What to work on: Repeat the lines in the entries below word for word, starting with the line that contains "Click the Privacy control heading" and continuing through the end of the entries, both ends included.

### Records for the task

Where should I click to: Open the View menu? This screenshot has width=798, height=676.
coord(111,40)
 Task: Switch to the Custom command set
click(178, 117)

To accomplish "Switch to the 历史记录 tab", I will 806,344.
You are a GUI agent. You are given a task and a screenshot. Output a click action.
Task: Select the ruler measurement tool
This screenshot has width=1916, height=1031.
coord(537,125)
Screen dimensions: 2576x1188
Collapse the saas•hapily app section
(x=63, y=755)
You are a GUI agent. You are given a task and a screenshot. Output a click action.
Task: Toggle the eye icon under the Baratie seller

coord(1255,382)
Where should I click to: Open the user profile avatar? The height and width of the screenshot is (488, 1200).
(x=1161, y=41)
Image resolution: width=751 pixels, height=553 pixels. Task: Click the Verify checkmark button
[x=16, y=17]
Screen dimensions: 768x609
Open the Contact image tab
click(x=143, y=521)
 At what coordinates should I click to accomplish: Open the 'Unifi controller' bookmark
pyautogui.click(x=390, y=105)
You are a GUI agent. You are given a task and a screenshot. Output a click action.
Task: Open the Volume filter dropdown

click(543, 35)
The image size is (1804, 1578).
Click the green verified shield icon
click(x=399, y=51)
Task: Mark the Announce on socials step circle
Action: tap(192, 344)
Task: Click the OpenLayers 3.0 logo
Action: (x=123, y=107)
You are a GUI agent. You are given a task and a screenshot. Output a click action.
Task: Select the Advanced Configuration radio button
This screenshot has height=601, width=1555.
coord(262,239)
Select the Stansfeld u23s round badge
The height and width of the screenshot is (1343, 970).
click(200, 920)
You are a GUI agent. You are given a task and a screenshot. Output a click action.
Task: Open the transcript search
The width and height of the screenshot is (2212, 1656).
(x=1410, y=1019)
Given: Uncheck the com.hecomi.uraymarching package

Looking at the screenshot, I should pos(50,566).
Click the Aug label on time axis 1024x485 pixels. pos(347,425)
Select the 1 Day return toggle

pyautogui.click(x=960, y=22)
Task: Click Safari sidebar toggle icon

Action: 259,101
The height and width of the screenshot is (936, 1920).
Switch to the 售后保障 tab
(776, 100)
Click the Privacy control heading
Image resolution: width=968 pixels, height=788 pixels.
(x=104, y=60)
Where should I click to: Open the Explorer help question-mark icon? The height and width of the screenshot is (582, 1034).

######

Reply to the exercise:
Click the Privacy control heading
Image resolution: width=968 pixels, height=788 pixels.
(x=104, y=60)
Where should I click to: Open the Explorer help question-mark icon? The height and width of the screenshot is (582, 1034).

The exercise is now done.